### EXERCISE INSTRUCTIONS
Begin at the line below that has "The image size is (1402, 840)." and stop after the line that has "Task: Uncheck the". Please restate only those lines, word for word.

### DATA SHOWN
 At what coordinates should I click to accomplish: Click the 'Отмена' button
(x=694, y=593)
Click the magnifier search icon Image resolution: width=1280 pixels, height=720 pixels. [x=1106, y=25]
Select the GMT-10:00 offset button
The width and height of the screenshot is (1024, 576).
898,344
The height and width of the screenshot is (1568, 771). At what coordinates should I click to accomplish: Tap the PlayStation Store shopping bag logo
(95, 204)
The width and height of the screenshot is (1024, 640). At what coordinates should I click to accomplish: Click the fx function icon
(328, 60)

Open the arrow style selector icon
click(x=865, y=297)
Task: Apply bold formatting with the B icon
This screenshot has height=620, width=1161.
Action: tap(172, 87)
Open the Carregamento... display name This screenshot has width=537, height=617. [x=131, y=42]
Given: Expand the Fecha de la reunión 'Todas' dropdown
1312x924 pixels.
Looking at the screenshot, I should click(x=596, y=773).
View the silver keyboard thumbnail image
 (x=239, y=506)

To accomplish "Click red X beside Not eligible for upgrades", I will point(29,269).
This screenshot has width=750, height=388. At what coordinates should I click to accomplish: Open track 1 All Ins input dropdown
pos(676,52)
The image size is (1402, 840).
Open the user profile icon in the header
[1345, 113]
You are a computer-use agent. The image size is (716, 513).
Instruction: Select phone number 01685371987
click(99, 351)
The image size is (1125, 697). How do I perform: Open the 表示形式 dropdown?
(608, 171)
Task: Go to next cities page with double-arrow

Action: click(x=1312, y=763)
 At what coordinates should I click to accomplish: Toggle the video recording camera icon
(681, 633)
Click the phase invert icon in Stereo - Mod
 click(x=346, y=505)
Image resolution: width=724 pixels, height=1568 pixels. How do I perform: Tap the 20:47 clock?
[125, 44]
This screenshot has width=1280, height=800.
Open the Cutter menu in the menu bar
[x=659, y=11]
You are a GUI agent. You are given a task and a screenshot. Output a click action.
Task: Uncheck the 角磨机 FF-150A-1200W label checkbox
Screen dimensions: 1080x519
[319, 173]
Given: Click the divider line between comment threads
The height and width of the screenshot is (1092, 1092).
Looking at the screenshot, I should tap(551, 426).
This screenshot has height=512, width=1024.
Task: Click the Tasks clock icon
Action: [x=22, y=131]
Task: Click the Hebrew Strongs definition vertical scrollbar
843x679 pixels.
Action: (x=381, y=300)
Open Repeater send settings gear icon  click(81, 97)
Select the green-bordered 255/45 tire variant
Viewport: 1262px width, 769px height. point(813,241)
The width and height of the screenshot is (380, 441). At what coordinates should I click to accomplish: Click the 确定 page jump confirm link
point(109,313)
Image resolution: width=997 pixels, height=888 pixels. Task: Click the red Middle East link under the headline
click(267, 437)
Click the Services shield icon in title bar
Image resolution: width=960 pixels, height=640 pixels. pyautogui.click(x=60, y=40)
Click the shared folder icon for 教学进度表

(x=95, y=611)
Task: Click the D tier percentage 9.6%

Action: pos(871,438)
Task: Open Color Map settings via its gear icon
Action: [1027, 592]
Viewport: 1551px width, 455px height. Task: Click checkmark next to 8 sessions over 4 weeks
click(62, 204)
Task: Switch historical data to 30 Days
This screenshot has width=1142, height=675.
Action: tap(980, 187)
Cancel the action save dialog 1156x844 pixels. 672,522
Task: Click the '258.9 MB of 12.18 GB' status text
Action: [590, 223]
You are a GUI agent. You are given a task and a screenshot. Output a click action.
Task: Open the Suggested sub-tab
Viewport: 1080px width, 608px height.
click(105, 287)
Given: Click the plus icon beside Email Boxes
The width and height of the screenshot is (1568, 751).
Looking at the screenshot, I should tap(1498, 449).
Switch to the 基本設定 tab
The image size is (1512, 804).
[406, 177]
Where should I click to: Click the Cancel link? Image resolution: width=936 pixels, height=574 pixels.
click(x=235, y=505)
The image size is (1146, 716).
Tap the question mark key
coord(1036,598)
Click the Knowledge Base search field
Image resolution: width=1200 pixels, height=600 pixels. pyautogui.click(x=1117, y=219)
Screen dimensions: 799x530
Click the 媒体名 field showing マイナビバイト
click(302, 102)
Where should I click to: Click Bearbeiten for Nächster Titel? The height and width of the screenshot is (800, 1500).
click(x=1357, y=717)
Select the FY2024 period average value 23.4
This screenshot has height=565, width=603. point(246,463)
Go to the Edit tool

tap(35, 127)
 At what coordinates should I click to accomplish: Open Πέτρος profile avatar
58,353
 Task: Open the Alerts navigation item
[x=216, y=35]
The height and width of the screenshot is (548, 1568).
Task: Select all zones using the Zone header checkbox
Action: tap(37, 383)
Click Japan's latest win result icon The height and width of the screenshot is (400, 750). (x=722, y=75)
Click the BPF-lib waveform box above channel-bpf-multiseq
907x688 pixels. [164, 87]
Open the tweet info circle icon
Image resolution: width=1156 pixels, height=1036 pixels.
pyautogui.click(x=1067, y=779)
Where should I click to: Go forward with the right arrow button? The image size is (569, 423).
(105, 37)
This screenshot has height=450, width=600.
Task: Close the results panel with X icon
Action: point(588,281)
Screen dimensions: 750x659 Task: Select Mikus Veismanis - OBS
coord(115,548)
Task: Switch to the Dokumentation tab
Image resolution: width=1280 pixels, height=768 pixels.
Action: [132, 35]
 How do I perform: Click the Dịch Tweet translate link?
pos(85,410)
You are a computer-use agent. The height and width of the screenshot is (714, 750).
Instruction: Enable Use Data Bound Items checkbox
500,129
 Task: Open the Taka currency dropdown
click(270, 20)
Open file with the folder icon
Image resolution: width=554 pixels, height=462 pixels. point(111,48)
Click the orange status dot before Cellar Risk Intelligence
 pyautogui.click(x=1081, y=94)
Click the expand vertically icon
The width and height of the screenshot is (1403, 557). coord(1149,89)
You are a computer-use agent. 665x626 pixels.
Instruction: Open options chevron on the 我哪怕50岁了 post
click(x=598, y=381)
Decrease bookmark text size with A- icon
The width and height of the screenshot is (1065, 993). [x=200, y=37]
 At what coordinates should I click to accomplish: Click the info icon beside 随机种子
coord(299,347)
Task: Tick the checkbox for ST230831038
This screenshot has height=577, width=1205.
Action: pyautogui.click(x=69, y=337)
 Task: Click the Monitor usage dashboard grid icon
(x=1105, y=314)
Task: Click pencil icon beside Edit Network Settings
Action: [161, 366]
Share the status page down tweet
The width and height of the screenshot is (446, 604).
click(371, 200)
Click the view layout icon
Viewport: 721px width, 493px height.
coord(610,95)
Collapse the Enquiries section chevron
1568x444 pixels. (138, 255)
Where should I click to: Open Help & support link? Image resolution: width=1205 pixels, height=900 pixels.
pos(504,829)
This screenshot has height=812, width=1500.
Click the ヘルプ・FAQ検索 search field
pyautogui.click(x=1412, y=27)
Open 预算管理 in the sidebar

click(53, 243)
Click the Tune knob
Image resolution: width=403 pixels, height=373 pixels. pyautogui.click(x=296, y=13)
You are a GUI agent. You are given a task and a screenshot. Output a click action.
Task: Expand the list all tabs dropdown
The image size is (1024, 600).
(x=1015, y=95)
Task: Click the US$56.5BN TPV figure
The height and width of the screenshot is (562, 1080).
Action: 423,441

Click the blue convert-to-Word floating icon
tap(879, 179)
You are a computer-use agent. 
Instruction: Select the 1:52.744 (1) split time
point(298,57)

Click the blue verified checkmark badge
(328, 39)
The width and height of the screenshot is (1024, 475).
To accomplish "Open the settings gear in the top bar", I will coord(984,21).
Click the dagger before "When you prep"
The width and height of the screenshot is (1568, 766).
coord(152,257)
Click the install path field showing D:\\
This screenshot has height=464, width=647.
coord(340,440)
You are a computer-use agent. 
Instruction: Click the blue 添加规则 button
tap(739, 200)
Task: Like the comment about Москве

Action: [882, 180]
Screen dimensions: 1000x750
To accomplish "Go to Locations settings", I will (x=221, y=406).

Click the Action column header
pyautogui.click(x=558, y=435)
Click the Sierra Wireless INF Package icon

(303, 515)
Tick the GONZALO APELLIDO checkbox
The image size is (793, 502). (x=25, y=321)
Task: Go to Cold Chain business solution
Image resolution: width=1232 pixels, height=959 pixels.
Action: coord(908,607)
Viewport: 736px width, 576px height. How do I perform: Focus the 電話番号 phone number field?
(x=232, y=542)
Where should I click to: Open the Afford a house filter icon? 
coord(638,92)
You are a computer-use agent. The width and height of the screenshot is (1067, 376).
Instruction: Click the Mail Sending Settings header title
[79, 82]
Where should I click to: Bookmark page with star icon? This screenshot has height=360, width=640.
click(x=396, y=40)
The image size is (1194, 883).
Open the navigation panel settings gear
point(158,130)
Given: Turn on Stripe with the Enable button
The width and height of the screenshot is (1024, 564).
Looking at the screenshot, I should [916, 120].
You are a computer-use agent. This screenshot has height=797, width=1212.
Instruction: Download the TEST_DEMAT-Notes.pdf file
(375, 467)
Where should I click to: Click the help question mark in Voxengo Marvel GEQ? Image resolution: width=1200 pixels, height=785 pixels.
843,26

### WRITTEN RESPONSE
The image size is (1402, 840).
Open the user profile icon in the header
[1345, 113]
You are a computer-use agent. The image size is (716, 513).
Instruction: Select phone number 01685371987
click(99, 351)
The image size is (1125, 697). How do I perform: Open the 表示形式 dropdown?
(608, 171)
Task: Go to next cities page with double-arrow

Action: click(x=1312, y=763)
 At what coordinates should I click to accomplish: Toggle the video recording camera icon
(681, 633)
Click the phase invert icon in Stereo - Mod
 click(x=346, y=505)
Image resolution: width=724 pixels, height=1568 pixels. How do I perform: Tap the 20:47 clock?
[125, 44]
This screenshot has width=1280, height=800.
Open the Cutter menu in the menu bar
[x=659, y=11]
You are a GUI agent. You are given a task and a screenshot. Output a click action.
Task: Uncheck the 角磨机 FF-150A-1200W label checkbox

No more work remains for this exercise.